Benoît Pioulard - Temper: I fully expected this album to be one of my favorites of the year, given my ongoing fondness for his 2006 album Précis, but I keep coming away from it feeling underwhelmed. Sure, “Brown Bess” and “The Loom Pedal” equal the previous album’s highlights (“Triggering Back,” “Sous La Plage” and “Ash into the Sky”), but the novelty of his formula—bedroom singer/songwriter material treated with IDM textures alternating with sound collages—isn’t delivering the same punch this time around, despite more fleshed-out structures for the “real” songs. It’s still plausible that I’ll put it on and it’ll hit me differently, but I’m beginning to doubt the likelihood of that happening. Don’t let this stop you from picking up the 2LP set of Précis and Temper, which invalidated my begrudging CD purchase of the former upon its release.

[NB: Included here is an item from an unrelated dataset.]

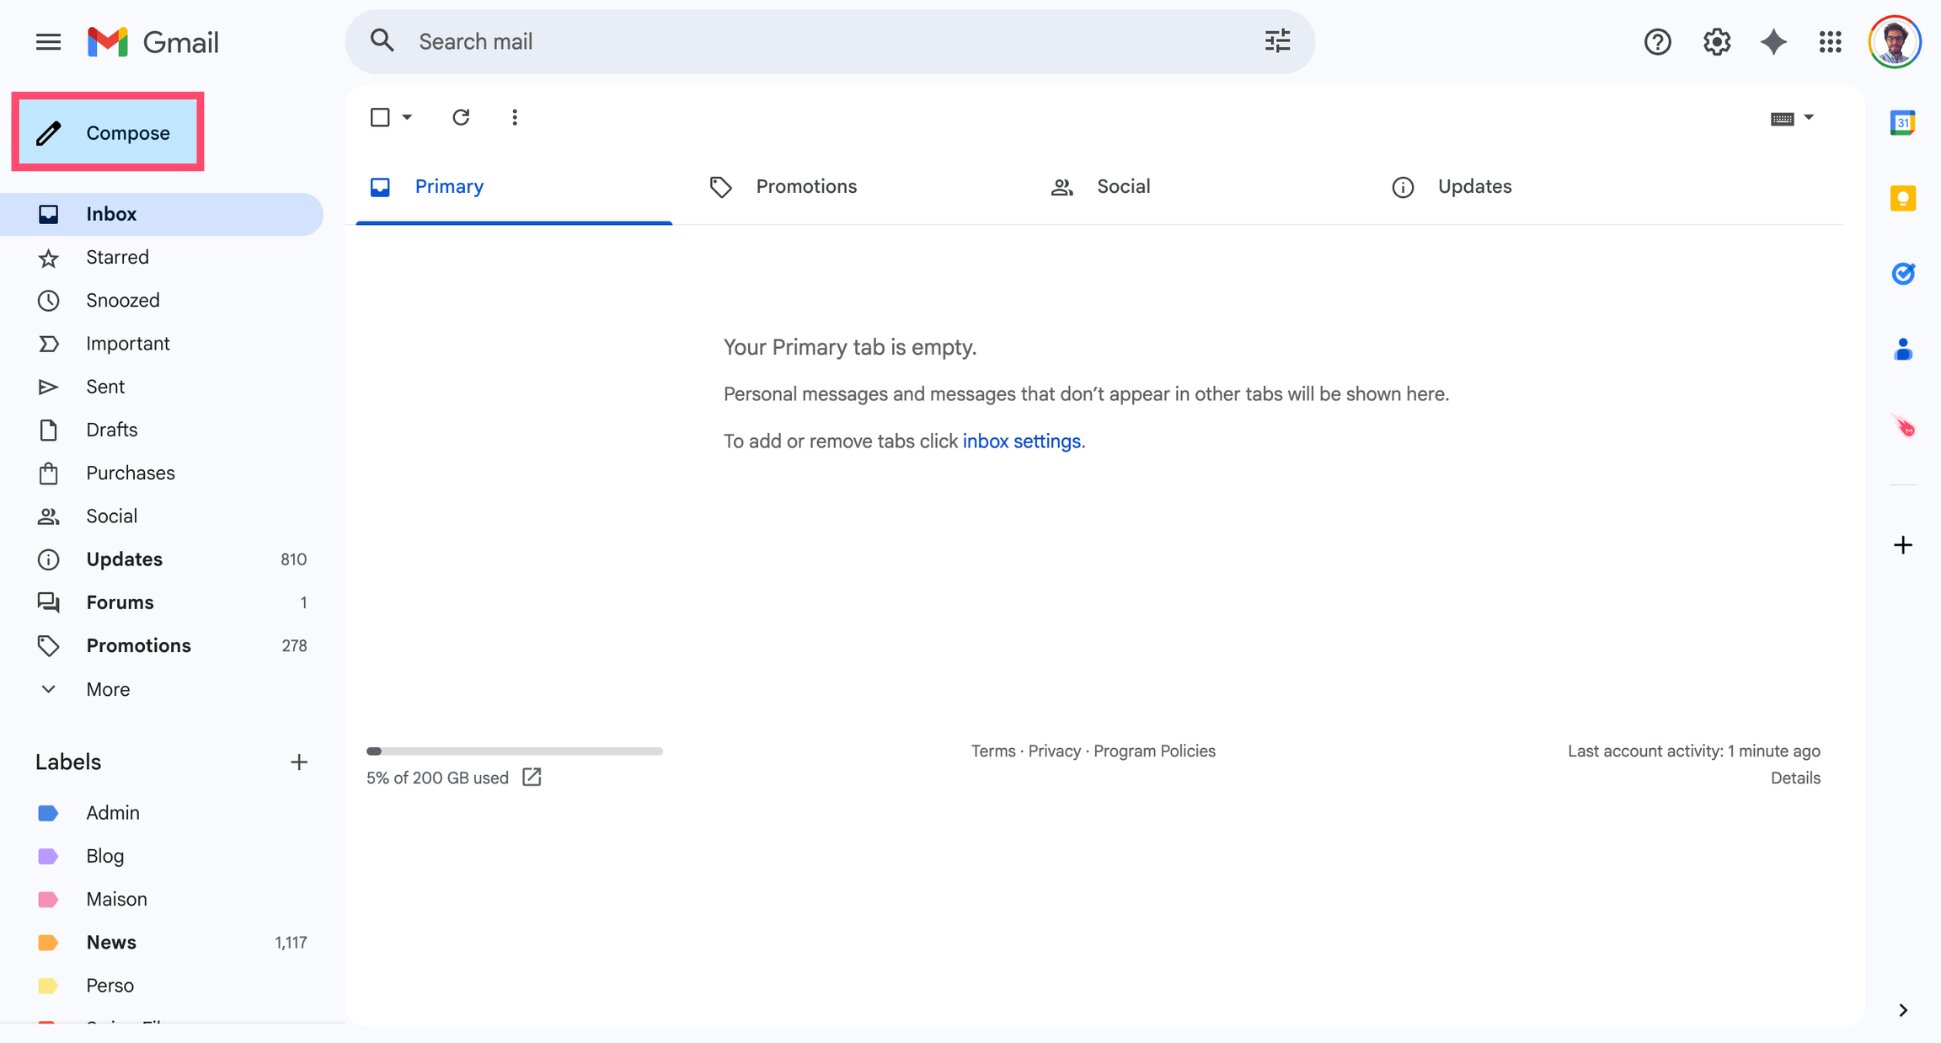This screenshot has width=1941, height=1043.
Task: Click the storage usage bar
Action: click(x=514, y=751)
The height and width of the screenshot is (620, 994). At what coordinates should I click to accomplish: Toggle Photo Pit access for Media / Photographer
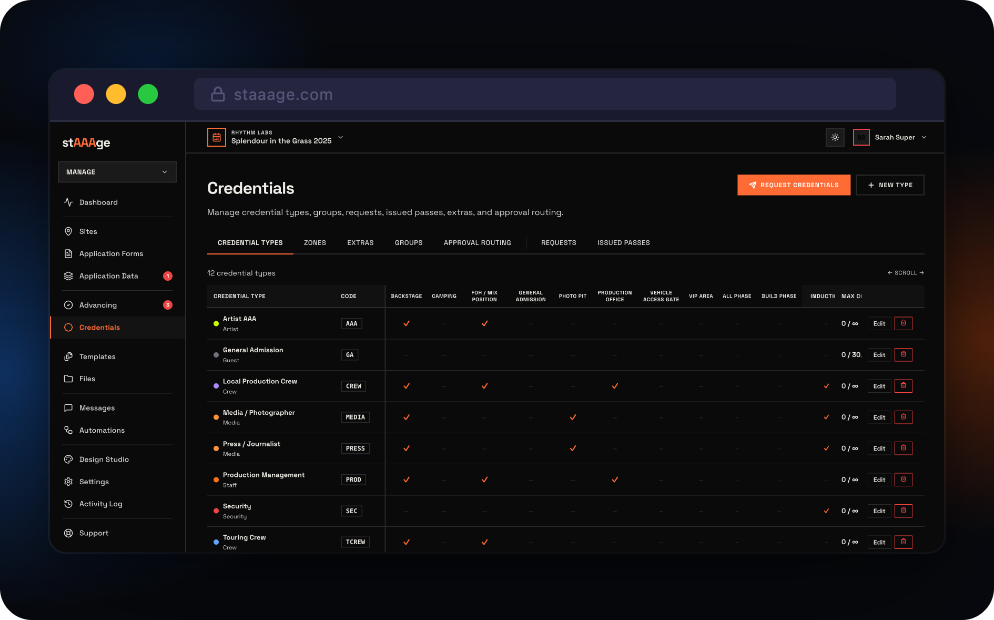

Lukestar - Lake Toba: I heard “White Shade” on the Flameshovel site and then tracked down their web site since I couldn’t determine if it was a male vocalist or not from my brief, verse-only spin. After finding their astonishing promotional photo (there’s a dead ringer for Jim Carrey in this band, for starters) and confirming my suspicion of “high-pitched male vocalist,” I watched the video for “White Shade” on YouTube and tracked down the Norwegian group's newest album. I can’t say that I understand the post-rock tag that’s floating around in reviews and press clippings, since they’re basically doing catchy, slightly off-kilter indie rock with falsetto vocals—i.e., something that fits in perfectly on Flameshovel, their American label. Closer “Peregrin” and the aforementioned “White Shade” are highlights, but the falsetto wears thin on some of the poppier tracks.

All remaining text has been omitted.